Distintos químicos aromáticos están empeñados en dar el singular perfil gustativo de Jeux de Peau, gracias a ellos se sugieren muchas notas y sensaciones relacionadas con la leche y el azúcar: leche caliente, tofe, azúcar caramelizándose, cierta mantecosidad así como matices de café, achicoria, jarabe de arce/fenugreco. Junto a ellos, ciertos ingredientes naturales que subrayan los aspectos gourmand del perfume, destacando el helicrisio y quizás algo de extracto de trigo. Esta combinación de materiales está muy lograda y resulta interesante el equilibrio entre matices, la redondez de las notas y a la vez la sutilidad de las mismas. A menudo es difícil saber qué estas oliendo exactamente y qué lo produce: ¿es la nota de coco que surge hacia el final de la evolución un efecto del sándalo, de los lactones o es producto de una nota de osmanto que también aporta el toque a confitura de albaricoque? ¿Es la mirra la que produce la nota de regaliz? ¿Realmente hay una nota a frutas fermentadas y fenoles que hace pensar en un acorde de whiskey o es otro de los tantos efectos que surgen en la piel?

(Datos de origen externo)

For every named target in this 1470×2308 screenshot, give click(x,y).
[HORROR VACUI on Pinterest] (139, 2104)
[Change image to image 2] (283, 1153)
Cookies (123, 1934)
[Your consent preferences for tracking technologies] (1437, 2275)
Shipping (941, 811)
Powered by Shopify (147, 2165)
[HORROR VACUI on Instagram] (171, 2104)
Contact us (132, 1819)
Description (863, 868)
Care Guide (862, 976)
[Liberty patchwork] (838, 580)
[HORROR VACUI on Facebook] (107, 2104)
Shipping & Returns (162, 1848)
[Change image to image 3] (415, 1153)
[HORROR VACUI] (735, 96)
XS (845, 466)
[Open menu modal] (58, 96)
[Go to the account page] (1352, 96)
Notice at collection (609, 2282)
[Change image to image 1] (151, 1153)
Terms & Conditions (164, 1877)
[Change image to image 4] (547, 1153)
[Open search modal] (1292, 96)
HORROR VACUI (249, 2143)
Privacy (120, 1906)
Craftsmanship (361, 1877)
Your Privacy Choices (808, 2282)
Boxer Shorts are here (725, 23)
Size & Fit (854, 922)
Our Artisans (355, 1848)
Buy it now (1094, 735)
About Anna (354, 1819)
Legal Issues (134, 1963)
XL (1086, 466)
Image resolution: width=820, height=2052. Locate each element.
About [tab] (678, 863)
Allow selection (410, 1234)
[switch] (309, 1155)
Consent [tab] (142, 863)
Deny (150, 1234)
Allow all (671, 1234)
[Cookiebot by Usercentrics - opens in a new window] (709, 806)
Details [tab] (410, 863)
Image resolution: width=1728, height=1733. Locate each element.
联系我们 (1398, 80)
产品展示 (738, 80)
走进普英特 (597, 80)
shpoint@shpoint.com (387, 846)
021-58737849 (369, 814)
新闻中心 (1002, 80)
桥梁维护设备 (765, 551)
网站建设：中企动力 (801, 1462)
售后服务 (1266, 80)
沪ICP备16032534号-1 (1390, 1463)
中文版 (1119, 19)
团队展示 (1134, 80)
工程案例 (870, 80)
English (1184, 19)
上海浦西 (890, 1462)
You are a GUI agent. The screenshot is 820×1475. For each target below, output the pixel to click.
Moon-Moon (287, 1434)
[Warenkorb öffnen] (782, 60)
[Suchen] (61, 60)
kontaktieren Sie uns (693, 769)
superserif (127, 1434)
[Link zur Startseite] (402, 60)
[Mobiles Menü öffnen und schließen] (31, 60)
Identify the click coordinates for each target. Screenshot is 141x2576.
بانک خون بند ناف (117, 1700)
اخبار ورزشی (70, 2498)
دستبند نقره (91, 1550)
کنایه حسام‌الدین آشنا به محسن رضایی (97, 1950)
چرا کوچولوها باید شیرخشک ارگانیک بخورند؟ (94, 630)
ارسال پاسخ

Superada la prueba inicial, superada esa salida brutal, Jeux de Peau se convierte en un juego de sugerencias infinitas. Es el juego de las relaciones entre matices, porque los olores se relacionan unos con otros rompiendo los límites que establecen las taxonomías académicas. Sin categorías absolutas, ni gritos impositivos, el perfume acaba revelando, en sotto voce, un aspecto aromático de la piel humana: el recuerdo a miel.